Items listed in a dataset:

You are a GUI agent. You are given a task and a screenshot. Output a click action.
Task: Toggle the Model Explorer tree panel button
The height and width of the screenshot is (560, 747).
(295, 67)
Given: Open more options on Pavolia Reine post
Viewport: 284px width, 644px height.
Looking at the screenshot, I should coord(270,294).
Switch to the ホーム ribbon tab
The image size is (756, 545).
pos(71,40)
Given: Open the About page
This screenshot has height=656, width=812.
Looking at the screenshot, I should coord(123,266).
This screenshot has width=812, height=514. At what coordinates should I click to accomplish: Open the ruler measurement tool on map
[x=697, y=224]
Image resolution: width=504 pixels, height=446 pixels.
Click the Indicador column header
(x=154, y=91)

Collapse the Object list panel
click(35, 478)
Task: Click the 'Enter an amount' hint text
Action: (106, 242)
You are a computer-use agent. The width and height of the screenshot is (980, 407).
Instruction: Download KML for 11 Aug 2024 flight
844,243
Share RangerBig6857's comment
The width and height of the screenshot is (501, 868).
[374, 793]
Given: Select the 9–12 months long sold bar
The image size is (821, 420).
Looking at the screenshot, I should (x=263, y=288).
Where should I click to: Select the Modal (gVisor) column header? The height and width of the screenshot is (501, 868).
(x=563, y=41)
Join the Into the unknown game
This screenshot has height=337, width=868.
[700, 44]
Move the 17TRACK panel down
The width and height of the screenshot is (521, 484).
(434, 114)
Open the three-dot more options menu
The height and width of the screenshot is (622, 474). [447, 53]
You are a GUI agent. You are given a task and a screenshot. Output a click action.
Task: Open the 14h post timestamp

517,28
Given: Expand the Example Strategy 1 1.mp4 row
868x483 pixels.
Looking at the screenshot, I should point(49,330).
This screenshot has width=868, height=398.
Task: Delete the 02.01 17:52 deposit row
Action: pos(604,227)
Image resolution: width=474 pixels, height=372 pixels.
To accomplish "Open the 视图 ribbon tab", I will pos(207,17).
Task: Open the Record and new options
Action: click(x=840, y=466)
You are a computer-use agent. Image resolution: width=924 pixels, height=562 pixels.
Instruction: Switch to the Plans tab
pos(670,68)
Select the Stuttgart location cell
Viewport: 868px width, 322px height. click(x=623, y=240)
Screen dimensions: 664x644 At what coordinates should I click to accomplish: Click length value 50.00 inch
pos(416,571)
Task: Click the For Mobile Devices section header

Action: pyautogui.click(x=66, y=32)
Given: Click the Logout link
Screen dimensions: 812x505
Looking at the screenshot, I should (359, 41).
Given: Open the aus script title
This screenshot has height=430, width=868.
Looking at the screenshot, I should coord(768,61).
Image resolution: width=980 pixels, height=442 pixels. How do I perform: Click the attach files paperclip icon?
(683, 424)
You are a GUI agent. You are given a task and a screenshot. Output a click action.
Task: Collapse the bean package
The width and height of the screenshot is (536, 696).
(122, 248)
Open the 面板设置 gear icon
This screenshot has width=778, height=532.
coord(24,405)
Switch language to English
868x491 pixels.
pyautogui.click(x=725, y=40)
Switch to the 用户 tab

* **Try it**: Every line above from the line with "Given: Select the 9–12 months long sold bar" to the line with "Given: Expand the" is wanted, ends included; write them out exactly and add no other line.

* **Answer section**:
Given: Select the 9–12 months long sold bar
The image size is (821, 420).
Looking at the screenshot, I should (x=263, y=288).
Where should I click to: Select the Modal (gVisor) column header? The height and width of the screenshot is (501, 868).
(x=563, y=41)
Join the Into the unknown game
This screenshot has height=337, width=868.
[700, 44]
Move the 17TRACK panel down
The width and height of the screenshot is (521, 484).
(434, 114)
Open the three-dot more options menu
The height and width of the screenshot is (622, 474). [447, 53]
You are a GUI agent. You are given a task and a screenshot. Output a click action.
Task: Open the 14h post timestamp

517,28
Given: Expand the Example Strategy 1 1.mp4 row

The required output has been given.